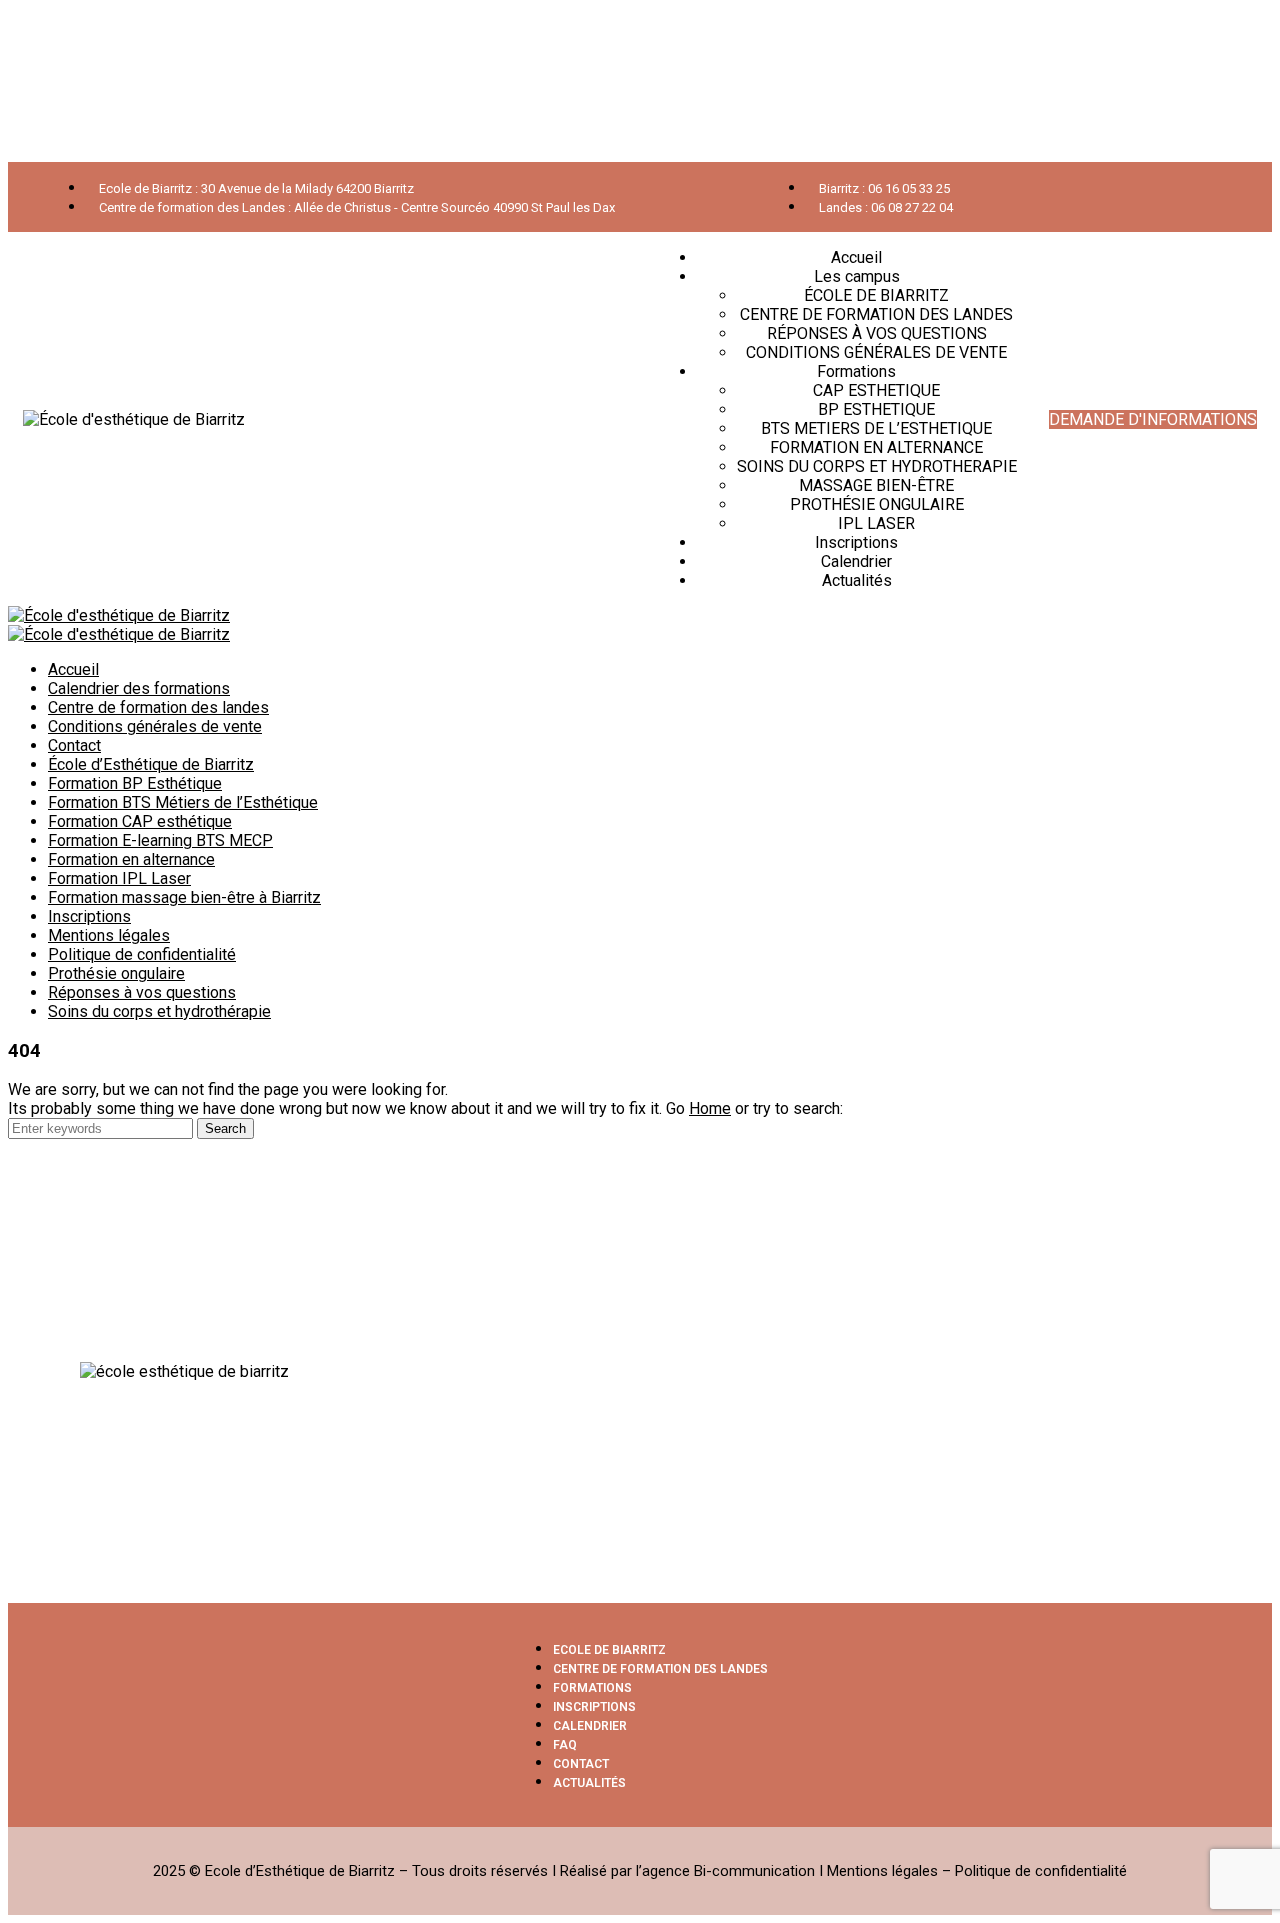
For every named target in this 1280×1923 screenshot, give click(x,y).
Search (225, 1128)
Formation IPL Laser (119, 878)
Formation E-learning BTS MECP (160, 840)
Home (710, 1108)
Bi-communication (754, 1871)
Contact (74, 745)
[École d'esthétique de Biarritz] (119, 615)
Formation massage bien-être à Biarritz (184, 897)
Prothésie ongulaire (116, 973)
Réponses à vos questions (142, 992)
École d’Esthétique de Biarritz (151, 764)
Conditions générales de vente (155, 726)
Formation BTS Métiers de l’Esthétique (183, 802)
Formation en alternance (131, 859)
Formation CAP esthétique (140, 821)
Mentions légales (109, 935)
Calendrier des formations (139, 688)
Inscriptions (89, 916)
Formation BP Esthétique (135, 783)
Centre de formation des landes (158, 707)
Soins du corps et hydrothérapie (159, 1011)
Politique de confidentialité (142, 954)
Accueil (73, 669)
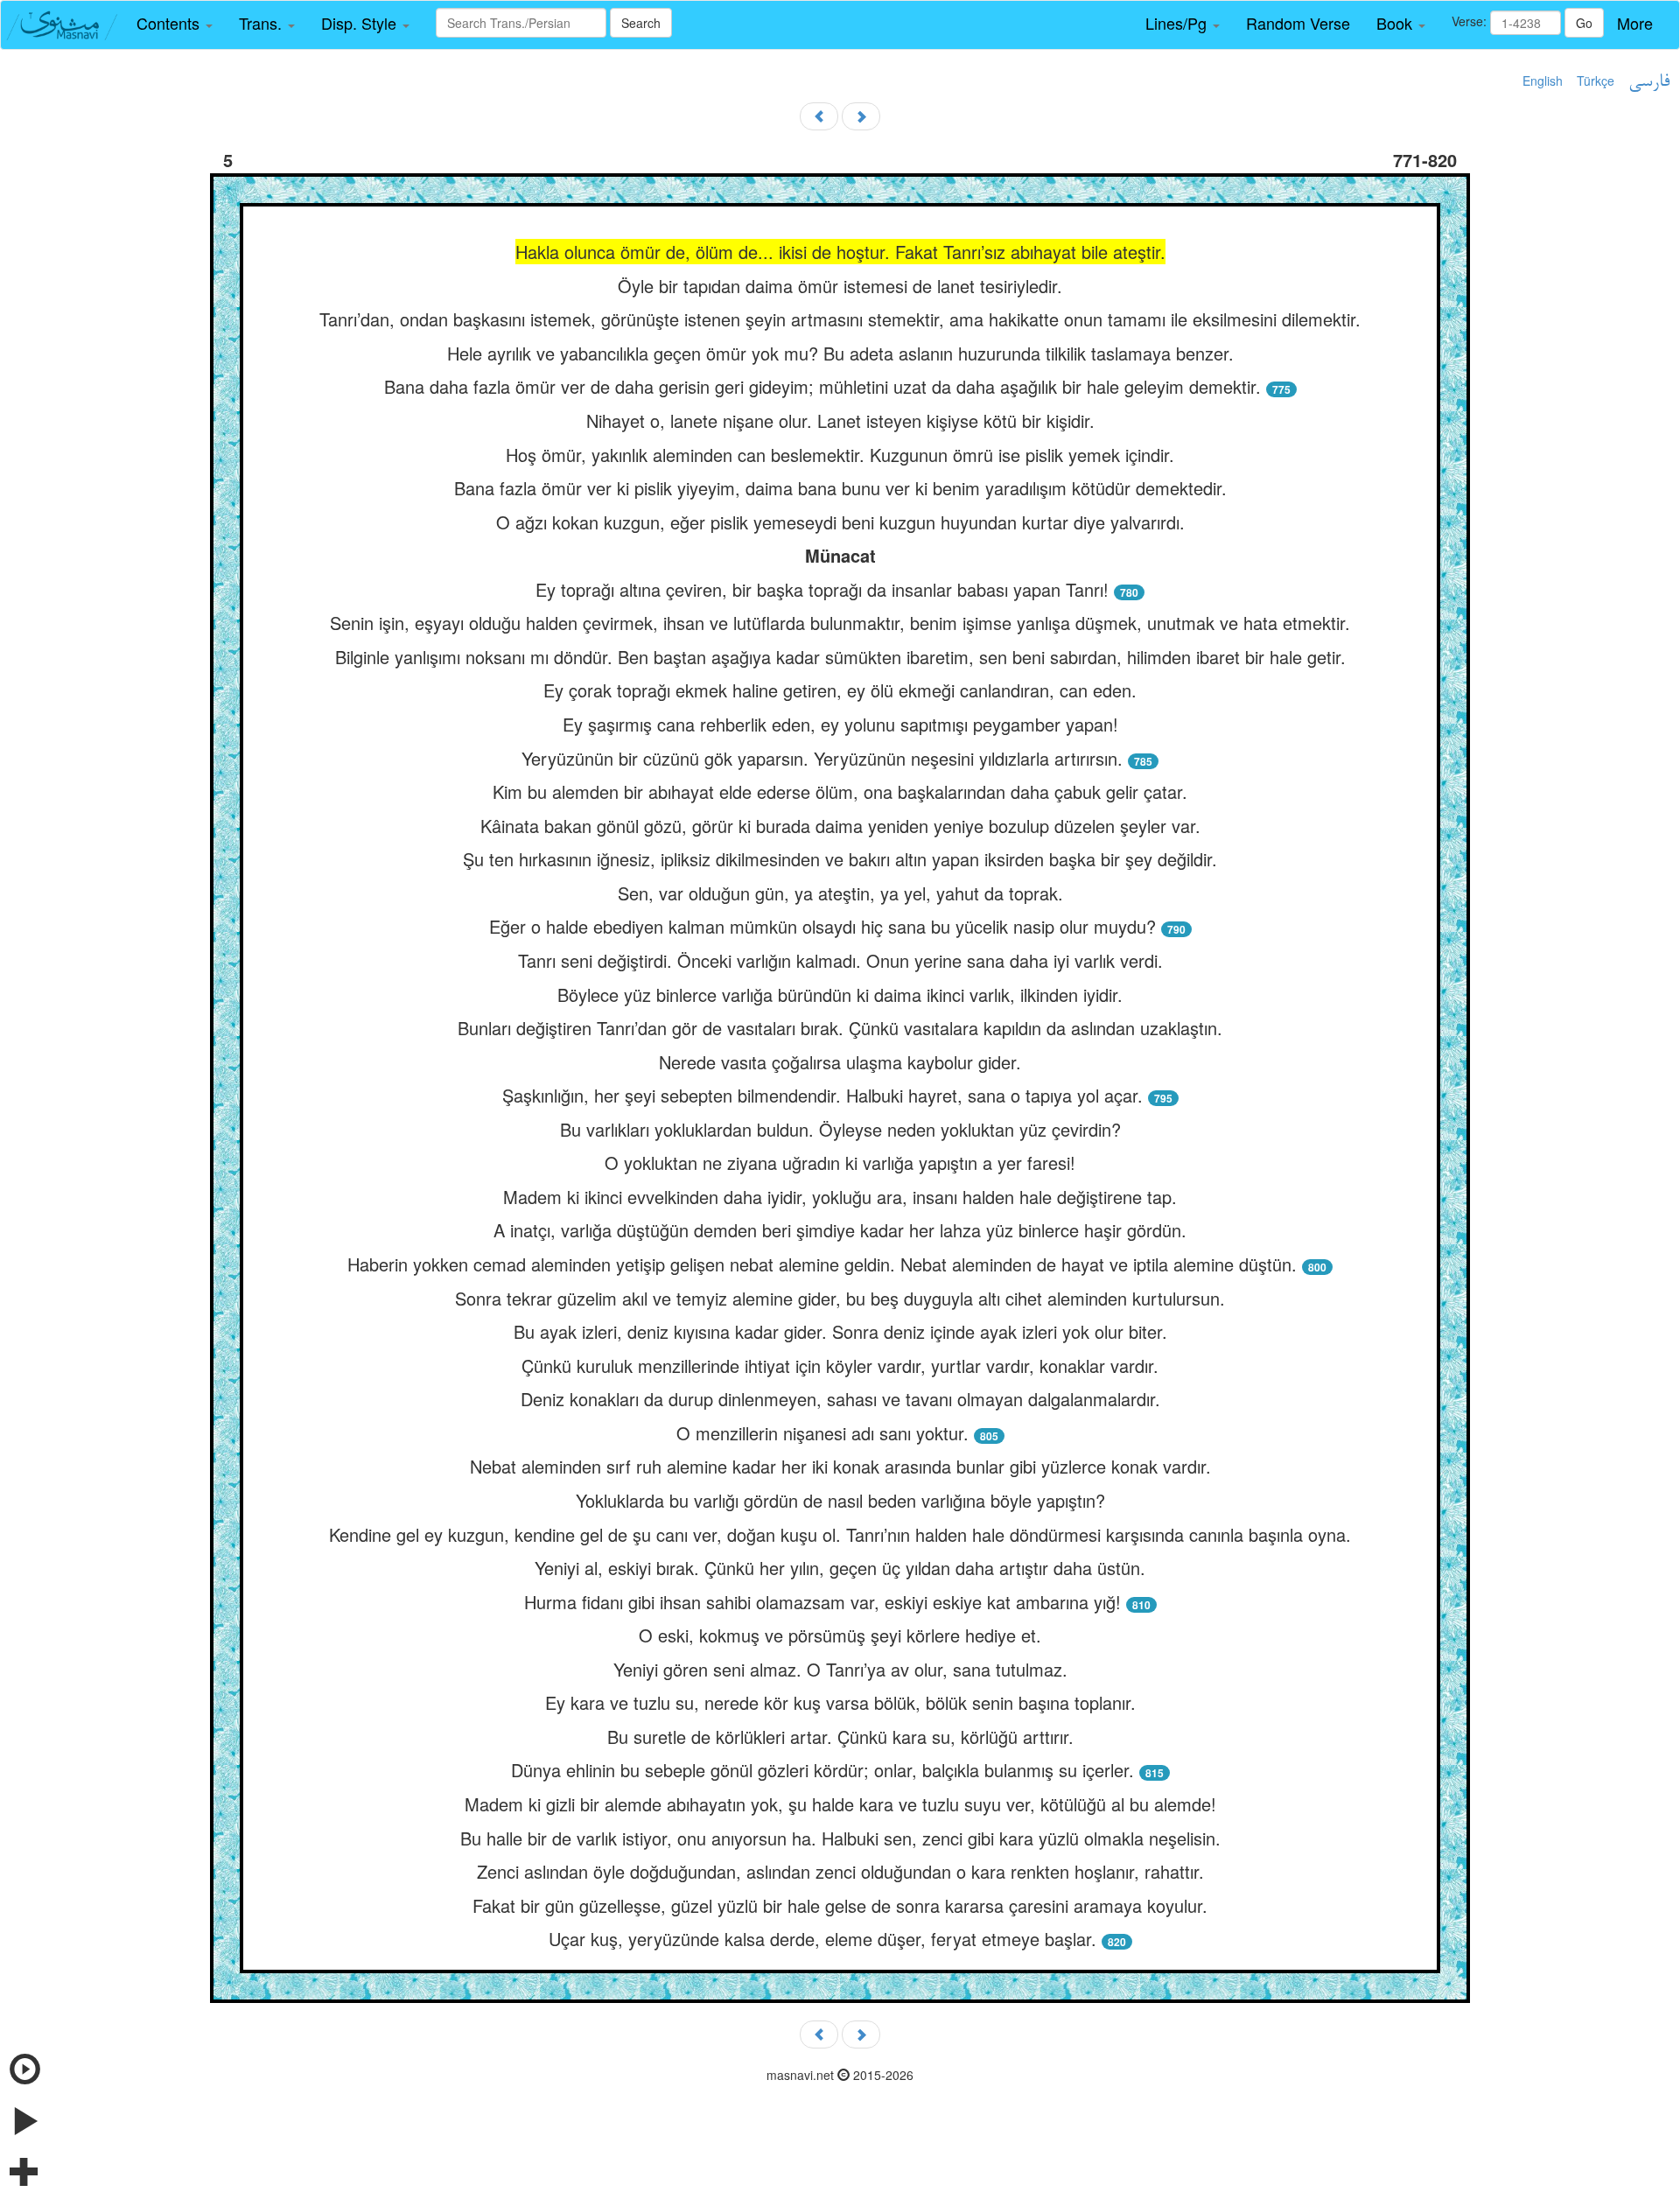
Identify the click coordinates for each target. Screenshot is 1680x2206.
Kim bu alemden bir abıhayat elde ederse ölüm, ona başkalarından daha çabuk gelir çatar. (840, 791)
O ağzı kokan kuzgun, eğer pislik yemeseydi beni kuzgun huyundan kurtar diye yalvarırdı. (840, 522)
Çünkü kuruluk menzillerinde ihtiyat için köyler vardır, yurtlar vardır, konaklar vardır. (840, 1365)
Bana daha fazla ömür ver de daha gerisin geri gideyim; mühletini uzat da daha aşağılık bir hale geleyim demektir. (825, 386)
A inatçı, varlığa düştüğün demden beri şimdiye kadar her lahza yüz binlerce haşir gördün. (840, 1230)
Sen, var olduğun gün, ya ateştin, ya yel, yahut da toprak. (840, 893)
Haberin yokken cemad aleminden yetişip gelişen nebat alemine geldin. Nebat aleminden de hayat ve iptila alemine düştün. (824, 1264)
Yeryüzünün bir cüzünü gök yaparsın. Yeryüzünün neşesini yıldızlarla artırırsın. (822, 758)
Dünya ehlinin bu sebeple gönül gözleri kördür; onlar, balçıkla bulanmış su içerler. (825, 1769)
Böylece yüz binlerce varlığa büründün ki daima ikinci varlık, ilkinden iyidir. (840, 994)
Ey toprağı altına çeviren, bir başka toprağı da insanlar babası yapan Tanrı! (825, 589)
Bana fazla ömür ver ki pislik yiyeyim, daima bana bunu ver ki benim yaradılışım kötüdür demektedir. (840, 488)
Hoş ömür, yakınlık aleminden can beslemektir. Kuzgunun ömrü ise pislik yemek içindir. (840, 454)
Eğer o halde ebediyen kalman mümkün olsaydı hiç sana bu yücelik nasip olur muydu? (825, 926)
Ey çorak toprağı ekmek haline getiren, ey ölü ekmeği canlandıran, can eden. (840, 690)
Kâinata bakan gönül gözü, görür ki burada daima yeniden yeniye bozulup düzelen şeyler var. (840, 825)
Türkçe (1595, 80)
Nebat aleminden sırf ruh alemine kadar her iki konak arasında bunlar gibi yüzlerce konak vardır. (840, 1466)
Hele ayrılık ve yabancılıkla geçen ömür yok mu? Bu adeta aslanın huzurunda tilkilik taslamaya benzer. (840, 353)
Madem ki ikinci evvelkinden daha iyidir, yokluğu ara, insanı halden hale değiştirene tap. (840, 1196)
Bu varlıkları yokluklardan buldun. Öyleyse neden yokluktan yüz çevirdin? (840, 1129)
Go (1584, 23)
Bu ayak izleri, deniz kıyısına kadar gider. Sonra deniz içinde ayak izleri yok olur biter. (840, 1331)
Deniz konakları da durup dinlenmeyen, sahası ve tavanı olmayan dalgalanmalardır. (840, 1398)
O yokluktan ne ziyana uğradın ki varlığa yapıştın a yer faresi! (840, 1162)
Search (641, 23)
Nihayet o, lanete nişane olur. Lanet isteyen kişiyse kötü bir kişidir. (840, 420)
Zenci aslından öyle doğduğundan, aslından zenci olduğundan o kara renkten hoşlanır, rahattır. (840, 1871)
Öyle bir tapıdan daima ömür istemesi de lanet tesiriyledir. (840, 285)
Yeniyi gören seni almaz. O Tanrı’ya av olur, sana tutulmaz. (840, 1669)
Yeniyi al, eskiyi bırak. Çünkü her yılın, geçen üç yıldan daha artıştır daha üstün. (840, 1567)
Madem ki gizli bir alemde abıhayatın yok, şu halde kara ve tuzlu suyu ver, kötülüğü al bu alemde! (840, 1804)
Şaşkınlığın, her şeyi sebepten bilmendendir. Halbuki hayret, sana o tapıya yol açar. (825, 1095)
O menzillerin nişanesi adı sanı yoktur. (822, 1433)
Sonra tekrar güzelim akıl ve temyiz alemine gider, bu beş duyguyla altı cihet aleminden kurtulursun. (840, 1298)
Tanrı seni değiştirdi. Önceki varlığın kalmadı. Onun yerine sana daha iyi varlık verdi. (840, 960)
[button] (174, 23)
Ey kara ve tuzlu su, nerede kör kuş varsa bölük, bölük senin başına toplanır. (840, 1702)
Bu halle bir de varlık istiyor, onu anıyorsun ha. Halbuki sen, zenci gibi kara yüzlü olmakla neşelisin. (840, 1838)
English (1542, 80)
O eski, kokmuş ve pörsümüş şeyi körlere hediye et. (840, 1635)
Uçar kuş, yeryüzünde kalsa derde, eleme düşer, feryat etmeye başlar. (825, 1938)
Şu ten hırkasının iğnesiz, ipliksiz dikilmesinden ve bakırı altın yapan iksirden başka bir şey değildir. (840, 859)
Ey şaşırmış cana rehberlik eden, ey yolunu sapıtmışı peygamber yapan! (840, 724)
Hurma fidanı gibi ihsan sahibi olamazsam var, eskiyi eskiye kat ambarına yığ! (825, 1601)
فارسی (1649, 82)
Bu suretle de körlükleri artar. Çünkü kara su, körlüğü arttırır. (840, 1736)
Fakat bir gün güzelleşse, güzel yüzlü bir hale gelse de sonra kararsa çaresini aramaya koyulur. (840, 1905)
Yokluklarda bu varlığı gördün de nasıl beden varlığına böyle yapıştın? (840, 1500)
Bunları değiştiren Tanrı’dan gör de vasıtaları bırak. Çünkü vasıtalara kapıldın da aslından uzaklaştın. (840, 1027)
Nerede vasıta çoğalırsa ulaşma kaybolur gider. (840, 1062)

━━━━━━━━

[Your assignment]: Look above for the line with "Sonra tekrar güzelim" and the line with "Bu suretle de"; transcribe both and all lines in between, exactly, and nothing else.

[Response below]:
Sonra tekrar güzelim akıl ve temyiz alemine gider, bu beş duyguyla altı cihet aleminden kurtulursun. (840, 1298)
Tanrı seni değiştirdi. Önceki varlığın kalmadı. Onun yerine sana daha iyi varlık verdi. (840, 960)
[button] (174, 23)
Ey kara ve tuzlu su, nerede kör kuş varsa bölük, bölük senin başına toplanır. (840, 1702)
Bu halle bir de varlık istiyor, onu anıyorsun ha. Halbuki sen, zenci gibi kara yüzlü olmakla neşelisin. (840, 1838)
English (1542, 80)
O eski, kokmuş ve pörsümüş şeyi körlere hediye et. (840, 1635)
Uçar kuş, yeryüzünde kalsa derde, eleme düşer, feryat etmeye başlar. (825, 1938)
Şu ten hırkasının iğnesiz, ipliksiz dikilmesinden ve bakırı altın yapan iksirden başka bir şey değildir. (840, 859)
Ey şaşırmış cana rehberlik eden, ey yolunu sapıtmışı peygamber yapan! (840, 724)
Hurma fidanı gibi ihsan sahibi olamazsam var, eskiyi eskiye kat ambarına yığ! (825, 1601)
فارسی (1649, 82)
Bu suretle de körlükleri artar. Çünkü kara su, körlüğü arttırır. (840, 1736)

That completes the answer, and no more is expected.